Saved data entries
[Start of section]

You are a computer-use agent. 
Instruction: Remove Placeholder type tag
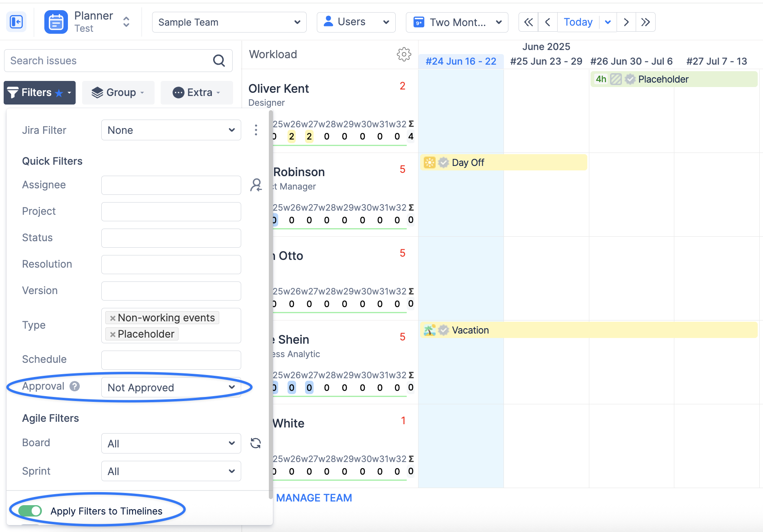tap(113, 334)
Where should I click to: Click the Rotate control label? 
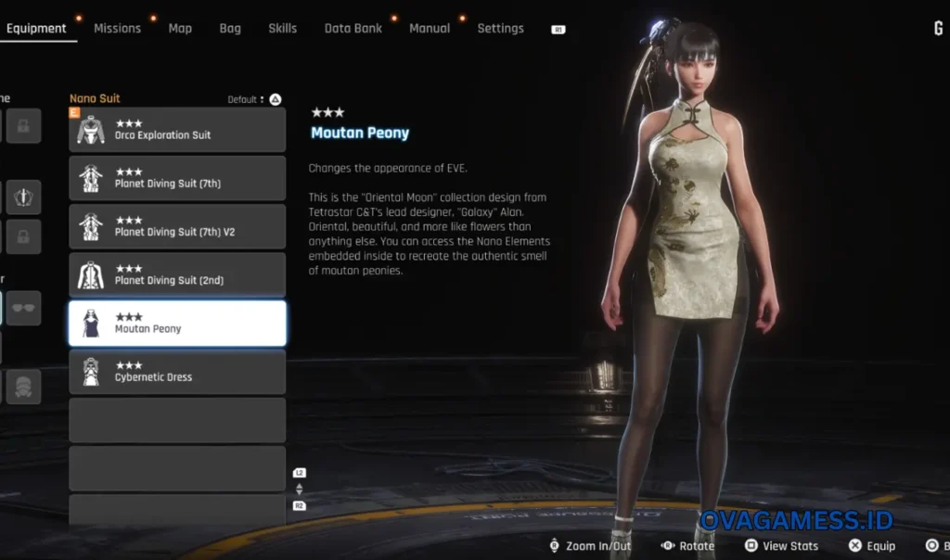pyautogui.click(x=697, y=546)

[End of section]

■ TASK INSTRUCTIONS
In the copy, every entry must appear exactly as written, and no picture may appear.

■ EXPECTED OUTPUT
You are a computer-use agent. 
Instruction: Remove Placeholder type tag
tap(113, 334)
Where should I click to: Click the Rotate control label? 
pyautogui.click(x=697, y=546)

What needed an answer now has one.